PNE deve assegurar rede inclusiva com escolas especializadas, aponta debate

A audiência foi conduzida pela Comissão de Educação do Senado

Representantes de entidades que defendem as pessoas com deficiência e educadores destacaram, durante debate na Comissão de Educação (CE), que o novo Plano Nacional de Educação (PNE 2024-2034) precisa estar alinhado à Lei Brasileira de Inclusão (LBI). Para os participantes da sexta audiência sobre o plano, o projeto (PL 2.614/2024) deve garantir que o sistema educacional inclusivo seja ofertado, preferencialmente, na rede regular de ensino, mas também assegure oportunidades diversificadas, como o atendimento em escolas especializadas. O debate foi conduzido pelo presidente da CE, senador Flávio Arns (PSB-PR). 

Atualmente a educação especial é uma modalidade de ensino ofertada para as pessoas com deficiência tanto nas unidades escolares regulares como nas unidades escolares especializadas. 

Entre as exigências da LBI (Lei 13.146, de 2015), estão a oferta de equipes multidisciplinares dedicadas a identificar e eliminar barreiras existentes nas escolas, incluindo o atendimento educacional especializado (AEE); de profissionais voltados ao apoio de estudantes que demandam cuidados de alimentação, higiene e locomoção e de profissionais com especialização como instrutores e intérpretes de língua brasileira de sinais (Libras), entre outros.

No entendimento dos debatedores, a Política Nacional de Educação Especial na Perspectiva da Educação Inclusiva, instituída em 2008, vem servindo de base para o Ministério da Educação e foi importante durante um período. No entanto, eles acreditam que, além do investimento e atenção na política de inclusão na escola regular, é fundamental investir nas escolas especializadas como uma ferramenta fundamental para o acesso, a permanência e o aprendizado do aluno com deficiência. 
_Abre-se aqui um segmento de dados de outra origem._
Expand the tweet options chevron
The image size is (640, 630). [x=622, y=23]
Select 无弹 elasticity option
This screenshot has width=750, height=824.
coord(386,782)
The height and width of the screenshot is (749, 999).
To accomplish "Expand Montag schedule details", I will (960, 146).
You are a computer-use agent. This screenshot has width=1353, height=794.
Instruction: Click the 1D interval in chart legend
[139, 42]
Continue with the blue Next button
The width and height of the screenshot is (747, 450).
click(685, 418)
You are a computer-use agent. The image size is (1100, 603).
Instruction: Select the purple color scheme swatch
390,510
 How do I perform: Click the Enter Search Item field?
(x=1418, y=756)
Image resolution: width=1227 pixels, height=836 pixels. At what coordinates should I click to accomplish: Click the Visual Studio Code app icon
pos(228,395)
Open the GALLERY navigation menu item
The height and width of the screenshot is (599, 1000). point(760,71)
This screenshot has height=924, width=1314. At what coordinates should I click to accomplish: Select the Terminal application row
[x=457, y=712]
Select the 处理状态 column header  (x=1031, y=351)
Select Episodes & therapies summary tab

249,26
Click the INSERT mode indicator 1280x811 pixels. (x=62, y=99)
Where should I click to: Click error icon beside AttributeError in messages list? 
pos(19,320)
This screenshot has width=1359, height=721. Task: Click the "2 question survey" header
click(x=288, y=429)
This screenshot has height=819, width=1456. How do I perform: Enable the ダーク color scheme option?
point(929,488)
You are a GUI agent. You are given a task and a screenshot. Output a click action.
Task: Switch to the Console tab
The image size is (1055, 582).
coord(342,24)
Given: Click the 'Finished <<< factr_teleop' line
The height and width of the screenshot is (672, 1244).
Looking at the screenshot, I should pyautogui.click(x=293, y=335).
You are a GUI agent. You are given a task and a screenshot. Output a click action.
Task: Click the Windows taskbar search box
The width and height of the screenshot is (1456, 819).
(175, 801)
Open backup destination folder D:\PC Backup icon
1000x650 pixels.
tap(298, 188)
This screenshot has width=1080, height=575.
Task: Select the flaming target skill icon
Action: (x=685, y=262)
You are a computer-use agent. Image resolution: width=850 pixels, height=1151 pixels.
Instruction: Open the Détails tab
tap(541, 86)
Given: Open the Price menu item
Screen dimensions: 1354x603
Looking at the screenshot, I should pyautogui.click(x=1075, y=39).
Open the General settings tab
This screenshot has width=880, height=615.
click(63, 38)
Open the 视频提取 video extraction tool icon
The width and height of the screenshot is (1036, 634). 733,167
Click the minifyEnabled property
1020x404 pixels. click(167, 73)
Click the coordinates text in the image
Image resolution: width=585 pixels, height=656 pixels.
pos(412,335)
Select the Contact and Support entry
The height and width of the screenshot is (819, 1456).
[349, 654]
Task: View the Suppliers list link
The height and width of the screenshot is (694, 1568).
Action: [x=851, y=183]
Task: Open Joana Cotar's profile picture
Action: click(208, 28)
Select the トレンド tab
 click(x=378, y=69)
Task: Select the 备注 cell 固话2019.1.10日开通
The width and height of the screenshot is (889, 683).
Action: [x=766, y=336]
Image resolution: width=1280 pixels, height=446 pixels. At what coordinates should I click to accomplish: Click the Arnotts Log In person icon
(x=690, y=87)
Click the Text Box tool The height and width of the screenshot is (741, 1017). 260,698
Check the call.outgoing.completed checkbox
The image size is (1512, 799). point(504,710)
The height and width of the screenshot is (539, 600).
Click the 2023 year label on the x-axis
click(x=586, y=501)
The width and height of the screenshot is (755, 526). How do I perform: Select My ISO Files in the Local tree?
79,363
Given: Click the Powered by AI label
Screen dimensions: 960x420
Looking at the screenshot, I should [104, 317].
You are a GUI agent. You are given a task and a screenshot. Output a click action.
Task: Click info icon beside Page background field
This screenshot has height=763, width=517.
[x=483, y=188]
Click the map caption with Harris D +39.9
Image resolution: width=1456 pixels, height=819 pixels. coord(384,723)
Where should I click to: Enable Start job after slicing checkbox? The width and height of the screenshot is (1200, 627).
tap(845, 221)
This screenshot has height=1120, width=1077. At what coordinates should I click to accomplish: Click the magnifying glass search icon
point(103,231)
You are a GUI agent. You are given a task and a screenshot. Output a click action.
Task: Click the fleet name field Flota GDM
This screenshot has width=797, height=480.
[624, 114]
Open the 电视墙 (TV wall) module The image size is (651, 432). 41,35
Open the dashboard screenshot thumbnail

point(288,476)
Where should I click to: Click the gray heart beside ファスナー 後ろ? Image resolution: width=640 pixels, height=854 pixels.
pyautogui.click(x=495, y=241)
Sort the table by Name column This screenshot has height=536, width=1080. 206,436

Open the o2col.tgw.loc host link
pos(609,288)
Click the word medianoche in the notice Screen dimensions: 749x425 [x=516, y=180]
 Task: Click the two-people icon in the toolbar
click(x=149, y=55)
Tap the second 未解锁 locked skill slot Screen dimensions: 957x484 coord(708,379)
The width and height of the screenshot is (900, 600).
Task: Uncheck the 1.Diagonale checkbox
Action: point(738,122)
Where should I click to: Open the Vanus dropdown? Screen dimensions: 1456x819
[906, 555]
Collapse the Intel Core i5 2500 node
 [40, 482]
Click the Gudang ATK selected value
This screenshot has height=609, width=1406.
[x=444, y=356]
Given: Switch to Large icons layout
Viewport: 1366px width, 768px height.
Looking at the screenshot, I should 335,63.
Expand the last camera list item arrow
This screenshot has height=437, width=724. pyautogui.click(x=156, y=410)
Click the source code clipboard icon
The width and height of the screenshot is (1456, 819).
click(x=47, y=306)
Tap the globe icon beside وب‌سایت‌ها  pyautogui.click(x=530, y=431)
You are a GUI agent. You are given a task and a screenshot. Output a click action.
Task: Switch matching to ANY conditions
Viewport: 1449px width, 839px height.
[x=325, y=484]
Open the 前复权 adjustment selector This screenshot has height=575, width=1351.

A coordenadora nacional de Educação e Ação Pedagógica da Federação Nacional das Apaes (Fenapaes), Erenice Natália Soares de Carvalho, lembrou que a Meta 9 do PNE fala da importância de universalizar, para a população de 4 a 17 anos com deficiência, transtornos globais do desenvolvimento e altas habilidades ou superdotação o acesso e a permanência na educação básica, preferencialmente, na rede regular de ensino.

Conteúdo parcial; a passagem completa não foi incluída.